*** Material for this exercise Section Begins ***
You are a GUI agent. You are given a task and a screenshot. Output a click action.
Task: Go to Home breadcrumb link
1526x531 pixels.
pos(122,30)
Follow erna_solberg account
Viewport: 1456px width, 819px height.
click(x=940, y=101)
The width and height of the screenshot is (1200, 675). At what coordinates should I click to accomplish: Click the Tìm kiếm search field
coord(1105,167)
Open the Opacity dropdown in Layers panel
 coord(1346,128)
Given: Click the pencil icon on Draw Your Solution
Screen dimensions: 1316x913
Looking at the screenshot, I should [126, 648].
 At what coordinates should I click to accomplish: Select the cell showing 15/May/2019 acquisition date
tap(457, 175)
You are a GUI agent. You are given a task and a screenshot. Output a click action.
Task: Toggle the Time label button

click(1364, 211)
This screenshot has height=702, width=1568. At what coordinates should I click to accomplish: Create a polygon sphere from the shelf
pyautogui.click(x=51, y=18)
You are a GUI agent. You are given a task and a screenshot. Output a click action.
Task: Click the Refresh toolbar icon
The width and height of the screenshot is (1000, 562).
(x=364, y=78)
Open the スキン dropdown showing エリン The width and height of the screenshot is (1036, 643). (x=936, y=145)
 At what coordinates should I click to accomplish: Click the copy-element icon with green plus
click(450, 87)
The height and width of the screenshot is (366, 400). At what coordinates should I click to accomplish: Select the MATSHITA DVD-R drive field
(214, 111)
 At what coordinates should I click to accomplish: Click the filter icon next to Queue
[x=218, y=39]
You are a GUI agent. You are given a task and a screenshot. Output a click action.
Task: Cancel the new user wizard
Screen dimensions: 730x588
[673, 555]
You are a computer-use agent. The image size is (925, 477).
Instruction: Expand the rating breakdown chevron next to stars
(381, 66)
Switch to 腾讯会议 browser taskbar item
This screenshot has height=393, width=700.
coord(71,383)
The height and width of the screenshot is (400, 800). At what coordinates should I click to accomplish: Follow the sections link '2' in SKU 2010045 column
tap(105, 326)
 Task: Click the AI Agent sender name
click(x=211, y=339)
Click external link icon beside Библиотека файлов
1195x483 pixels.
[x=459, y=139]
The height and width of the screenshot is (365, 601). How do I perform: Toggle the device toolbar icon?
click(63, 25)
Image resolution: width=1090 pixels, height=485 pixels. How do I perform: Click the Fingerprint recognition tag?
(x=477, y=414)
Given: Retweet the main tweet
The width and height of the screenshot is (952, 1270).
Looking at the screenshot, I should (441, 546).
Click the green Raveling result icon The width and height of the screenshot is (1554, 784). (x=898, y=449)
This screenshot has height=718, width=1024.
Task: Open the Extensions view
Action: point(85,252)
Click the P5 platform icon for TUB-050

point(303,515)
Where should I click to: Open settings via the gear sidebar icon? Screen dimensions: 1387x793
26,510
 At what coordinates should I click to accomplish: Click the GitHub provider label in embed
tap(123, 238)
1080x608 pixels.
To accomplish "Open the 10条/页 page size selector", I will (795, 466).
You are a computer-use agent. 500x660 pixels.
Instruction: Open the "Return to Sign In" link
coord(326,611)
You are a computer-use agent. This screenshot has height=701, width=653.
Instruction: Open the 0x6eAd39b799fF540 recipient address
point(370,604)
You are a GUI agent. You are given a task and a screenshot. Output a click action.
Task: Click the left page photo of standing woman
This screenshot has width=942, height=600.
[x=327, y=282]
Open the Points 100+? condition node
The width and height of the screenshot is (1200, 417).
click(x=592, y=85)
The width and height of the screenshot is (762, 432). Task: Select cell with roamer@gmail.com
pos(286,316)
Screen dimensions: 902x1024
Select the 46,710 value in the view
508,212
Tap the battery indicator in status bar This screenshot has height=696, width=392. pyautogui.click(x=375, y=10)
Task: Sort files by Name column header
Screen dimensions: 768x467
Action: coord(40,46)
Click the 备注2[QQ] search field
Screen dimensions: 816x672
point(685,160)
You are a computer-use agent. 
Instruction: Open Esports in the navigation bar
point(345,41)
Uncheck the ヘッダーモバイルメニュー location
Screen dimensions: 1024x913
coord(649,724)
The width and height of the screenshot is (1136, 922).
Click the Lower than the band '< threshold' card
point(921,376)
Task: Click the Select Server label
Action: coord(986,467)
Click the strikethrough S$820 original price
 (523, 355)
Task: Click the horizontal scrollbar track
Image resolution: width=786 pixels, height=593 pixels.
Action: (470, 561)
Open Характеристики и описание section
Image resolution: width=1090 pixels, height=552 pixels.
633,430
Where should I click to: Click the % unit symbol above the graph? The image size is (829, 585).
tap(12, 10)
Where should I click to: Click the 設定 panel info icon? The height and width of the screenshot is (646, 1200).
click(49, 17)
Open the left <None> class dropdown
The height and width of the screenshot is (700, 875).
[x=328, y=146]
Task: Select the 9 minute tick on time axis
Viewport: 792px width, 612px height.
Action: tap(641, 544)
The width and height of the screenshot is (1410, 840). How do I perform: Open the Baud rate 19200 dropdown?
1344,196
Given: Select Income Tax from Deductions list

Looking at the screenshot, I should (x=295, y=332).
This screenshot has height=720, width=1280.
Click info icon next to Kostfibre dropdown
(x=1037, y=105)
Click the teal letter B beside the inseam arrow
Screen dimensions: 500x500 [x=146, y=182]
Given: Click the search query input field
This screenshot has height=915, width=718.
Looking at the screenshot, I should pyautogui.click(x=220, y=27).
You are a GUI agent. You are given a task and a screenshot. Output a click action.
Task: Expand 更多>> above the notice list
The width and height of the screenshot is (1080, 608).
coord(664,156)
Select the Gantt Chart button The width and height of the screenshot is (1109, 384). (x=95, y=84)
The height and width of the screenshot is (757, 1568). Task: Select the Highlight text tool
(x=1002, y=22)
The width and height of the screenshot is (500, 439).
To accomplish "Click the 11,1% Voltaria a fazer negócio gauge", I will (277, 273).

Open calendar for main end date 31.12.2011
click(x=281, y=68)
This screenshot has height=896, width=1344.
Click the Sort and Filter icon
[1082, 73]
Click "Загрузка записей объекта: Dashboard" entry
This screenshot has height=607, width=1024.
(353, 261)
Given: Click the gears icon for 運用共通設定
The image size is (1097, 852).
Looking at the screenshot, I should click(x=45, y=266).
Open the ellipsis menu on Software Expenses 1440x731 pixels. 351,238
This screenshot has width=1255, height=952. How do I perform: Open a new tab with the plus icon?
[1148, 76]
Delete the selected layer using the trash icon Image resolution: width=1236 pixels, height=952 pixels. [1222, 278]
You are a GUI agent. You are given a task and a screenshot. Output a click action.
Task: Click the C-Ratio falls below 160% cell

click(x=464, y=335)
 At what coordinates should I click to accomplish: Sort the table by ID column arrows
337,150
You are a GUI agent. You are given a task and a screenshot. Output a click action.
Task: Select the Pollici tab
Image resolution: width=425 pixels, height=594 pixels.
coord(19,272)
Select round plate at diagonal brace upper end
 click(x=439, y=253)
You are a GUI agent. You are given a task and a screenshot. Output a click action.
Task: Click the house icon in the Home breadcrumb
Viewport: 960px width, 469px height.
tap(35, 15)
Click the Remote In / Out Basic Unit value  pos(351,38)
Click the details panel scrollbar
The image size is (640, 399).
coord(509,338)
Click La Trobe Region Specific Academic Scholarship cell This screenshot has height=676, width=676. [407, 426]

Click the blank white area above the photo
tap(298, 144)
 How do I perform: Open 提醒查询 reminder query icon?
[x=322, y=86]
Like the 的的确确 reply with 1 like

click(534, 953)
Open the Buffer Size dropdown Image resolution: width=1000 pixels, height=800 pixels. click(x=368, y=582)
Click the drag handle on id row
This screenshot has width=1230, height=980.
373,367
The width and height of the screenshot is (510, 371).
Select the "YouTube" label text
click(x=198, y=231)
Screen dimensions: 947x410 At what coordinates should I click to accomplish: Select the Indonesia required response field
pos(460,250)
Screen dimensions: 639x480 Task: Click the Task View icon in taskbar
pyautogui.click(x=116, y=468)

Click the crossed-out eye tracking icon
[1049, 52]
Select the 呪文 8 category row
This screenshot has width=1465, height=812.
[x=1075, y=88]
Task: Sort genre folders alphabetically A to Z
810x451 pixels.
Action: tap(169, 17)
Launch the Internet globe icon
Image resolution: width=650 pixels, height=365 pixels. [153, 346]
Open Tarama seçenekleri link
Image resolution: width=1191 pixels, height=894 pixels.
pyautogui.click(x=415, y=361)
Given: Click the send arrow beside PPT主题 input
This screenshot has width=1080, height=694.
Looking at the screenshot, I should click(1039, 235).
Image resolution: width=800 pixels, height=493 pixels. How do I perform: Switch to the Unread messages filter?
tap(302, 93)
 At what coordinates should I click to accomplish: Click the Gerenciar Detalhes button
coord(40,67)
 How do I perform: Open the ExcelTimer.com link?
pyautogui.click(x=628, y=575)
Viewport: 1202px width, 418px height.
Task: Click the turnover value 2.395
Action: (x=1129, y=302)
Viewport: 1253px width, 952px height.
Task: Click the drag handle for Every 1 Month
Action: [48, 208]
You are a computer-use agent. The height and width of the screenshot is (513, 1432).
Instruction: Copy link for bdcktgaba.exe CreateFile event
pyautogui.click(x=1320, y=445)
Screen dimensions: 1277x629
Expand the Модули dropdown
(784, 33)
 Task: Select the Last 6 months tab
*** Material for this exercise Section Ends ***
■ About this exercise:
One stretch of the lines above is wanted, from the line that contains "Where should I click to: Click the %" through the line that contains "Task: Expand 更多>> above the notice list". Output it exactly.

■ Answer below:
Where should I click to: Click the % unit symbol above the graph? The image size is (829, 585).
tap(12, 10)
Where should I click to: Click the 設定 panel info icon? The height and width of the screenshot is (646, 1200).
click(49, 17)
Open the left <None> class dropdown
The height and width of the screenshot is (700, 875).
[x=328, y=146]
Task: Select the 9 minute tick on time axis
Viewport: 792px width, 612px height.
Action: tap(641, 544)
The width and height of the screenshot is (1410, 840). How do I perform: Open the Baud rate 19200 dropdown?
1344,196
Given: Select Income Tax from Deductions list

Looking at the screenshot, I should (x=295, y=332).
This screenshot has height=720, width=1280.
Click info icon next to Kostfibre dropdown
(x=1037, y=105)
Click the teal letter B beside the inseam arrow
Screen dimensions: 500x500 [x=146, y=182]
Given: Click the search query input field
This screenshot has height=915, width=718.
Looking at the screenshot, I should pyautogui.click(x=220, y=27).
You are a GUI agent. You are given a task and a screenshot. Output a click action.
Task: Expand 更多>> above the notice list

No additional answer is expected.